SELECTED EXCERPT:
The Penn Database and Data Systems Group is well-represented at SIGMOD 2025!

At the aiDM workshop, co-chaired by our own Ryan Marcus, there are two papers:

  • SERAG: Self-Evolving RAG System for Query Optimization, Hanwen Liu, Qihan Zhang, University of Southern California, Ryan Marcus, University of Pennsylvania, Ibrahim Sabek, University of Southern California.
  • Data-driven Adaptive Processing of Streaming ML Queries, by Phillip Hilliard, Rajeev Alur, Zachary Ives, University of Pennsylvania. This paper describes an adaptive query processing technique targeted at stream systems that incorporate machine learning components. When given a set of alternative machine learning models with different cost-accuracy trade-offs, it dynamically chooses the model that maximizes accuracy while satisfying a budgetary or quality-of-service constraint.

At the main SIGMOD conference, the following papers will be presented.

Low Rank Learning for Offline Query Optimization
Zixuan Yi (University of Pennsylvania)*; Yao Tian (The Hong Kong University of Science and Technology); Zack Ives (University of Pennsylvania); Ryan Marcus (University of Pennsylvania).

This paper develops a novel technique based on low-rank matrix factorization, which allows a query optimizer to predict which query processing strategies will be useful for one query, based on performance of other queries.

Learned Offline Query Planning via Bayesian Optimization
Jeffrey Tao; Natalie Maus; Haydn Jones; Yimeng Zeng; Jacob Gardner; Ryan Marcus.

Targeting queries that are going to be executed thousands of times, we propose an offline query optimizer that searches a wide variety of plans and incorporates query execution as a primitive. Our offline query optimizer combines variational auto-encoders with Bayesian optimization to find optimized plans for a given query.

EXERCISE INSTRUCTIONS:
Please condense the paragraph in the SIGMOD 2025 post that begins "Targeting queries that are going to be executed" into a short bulleted list that keeps its main facts.

GIVEN RECORDS:
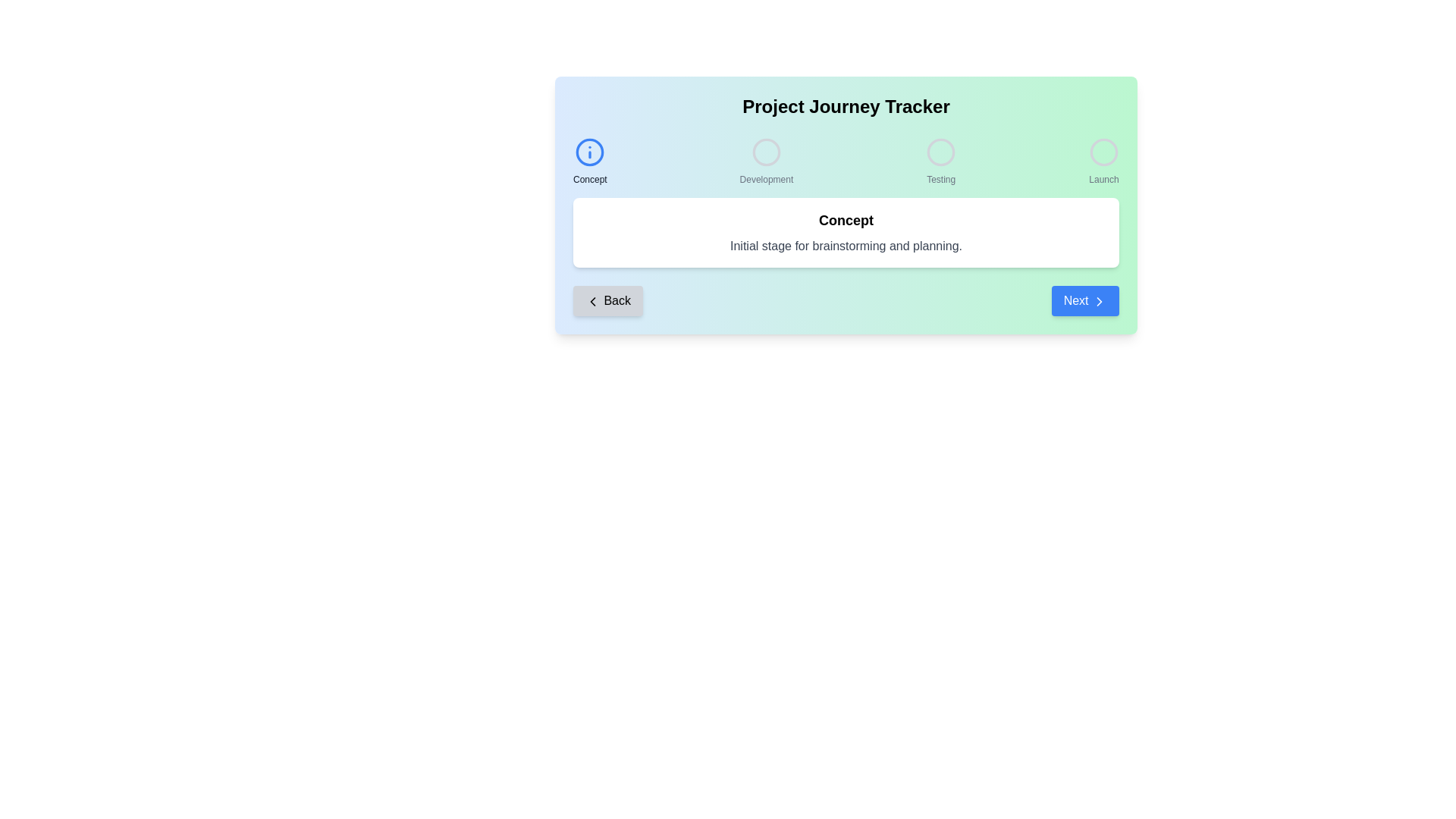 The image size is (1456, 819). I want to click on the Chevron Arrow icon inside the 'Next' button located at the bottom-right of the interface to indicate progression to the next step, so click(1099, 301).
* * *
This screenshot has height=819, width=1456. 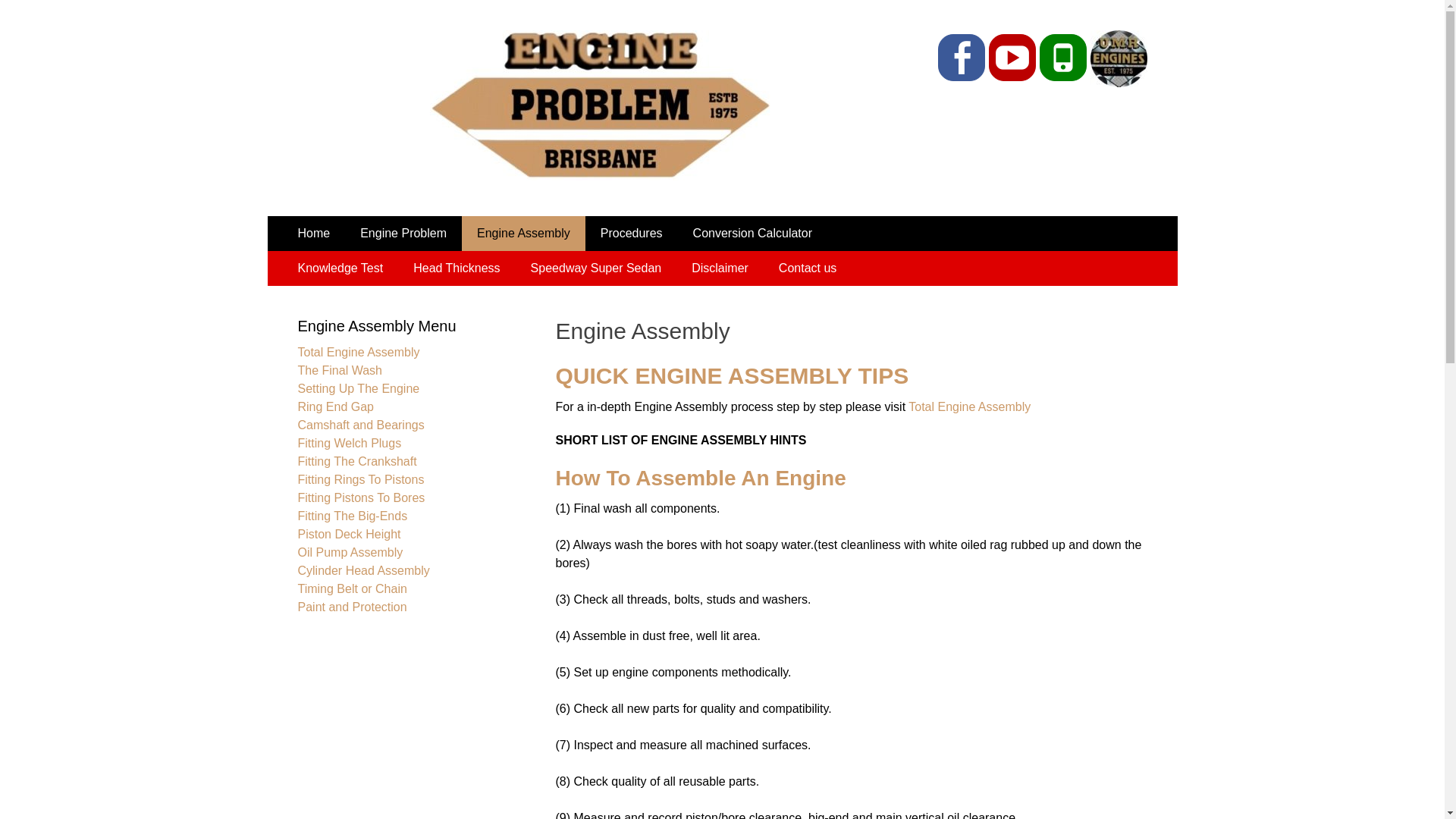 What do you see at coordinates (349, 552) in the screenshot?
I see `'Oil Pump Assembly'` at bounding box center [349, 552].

ANSWER FOR THIS EXERCISE:
- Targets queries that will be executed thousands of times
- Proposes an offline query optimizer
- Searches a wide variety of plans
- Incorporates query execution as a primitive
- Combines variational auto-encoders with Bayesian optimization to find optimized plans for a given query